In 1993 we bought a semi in a London suburb off around 3 times earnings that proceeded by dint of location, interest rates and demographics to rise sixfold in value in the fourteen years we owned it. We gained this for a 5% deposit. The first three years were hell as we went down to one salary (three children came along) and I took on extra jobs to cover the mortgage but it taught me what you could live on monthly and buy at the right point in the 18 year house price cycle.
Secondly being married, having children and a house made me push for promotions. My salary increased by about 250% in an eight year period from 1993-2001 when I left to join the private sector. The trick work wise once you have the right qualifications I believe are take on more responsibility for things others consider too difficult and network hard with people who can help you get promoted
In 2004 we bought a family house and kept the original home as a buy to let. This meant we had rental income which more than covered the mortgage payments on the latter at lower interest rates plus capital growth. This and an aggressive policy to pay down debt on the mortgage meant we were largely debt free by 2006 and with a tentative asset value of £1m. This position gave me the confidence to go freelance.
In 2007 we sold both our properties in the UK bought another bigger property that needed loads of work doing to it in the UK and a holiday home in the Caribbean. All four decisions were with hindsight disastrous. We lost our main non work income sold a good family home bought a too large home and holiday home that would cripple us over the next few years all at the top of the market. We sold the new family home and the holiday home for losses. Key lesson here is know your own risk appetite and keep building passive income.

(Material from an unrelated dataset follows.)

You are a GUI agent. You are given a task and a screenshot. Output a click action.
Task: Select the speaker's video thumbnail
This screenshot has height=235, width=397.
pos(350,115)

The other result was that I no longer wanted to live in the UK on retirement. We eventually made our way to the south of Spain in late 2009 which is where we intend to retire or part retire this year or next year. We waited 6 years to buy a house and have finally bought due to exchange rates and housing prices are now low.
Despite all the investment disasters from around 2007 as a freelancer I have worked for over 8 out of 10 years on good day rates in the UK. The exception was 2010 to 2012 where the aftermath of the financial crisis work disappeared and day rates were slashed. My wife has worked for the last 4 years and we have managed to put three children through fee paying school. Key lesson here is if you can command an attractive day rate and have enough cash flow to keep the salary you take low this is profitable work. During this period I think we saved about 50% of income most years.
Counting pension, property and other investments our net income from investments is £7-8k per month our outgoings around £5k per month falling to £4k once the last school fees drop away next year. This leaves some room for unavoidable expenses/ongoing saving. Assuming this year's portfolio valuation our outgoings will represent about 2% SWR (safe withdrawal rate).
Financial decisions left include the following:
- What equities to buy to maximise income and minimise risk (UK value investor is a very useful resource I find)
- I am over-invested in property and P2P and what should I do about it (property net yield 3%, P2P a bit higher say 4-5%)
- I have no idea what to do with my free time. This is my fault due to an over concentration on getting here in the first place. Can anyone recommend good resources for what to do in retirement?
A long post but hopefully of use to fellow FIRE seekers?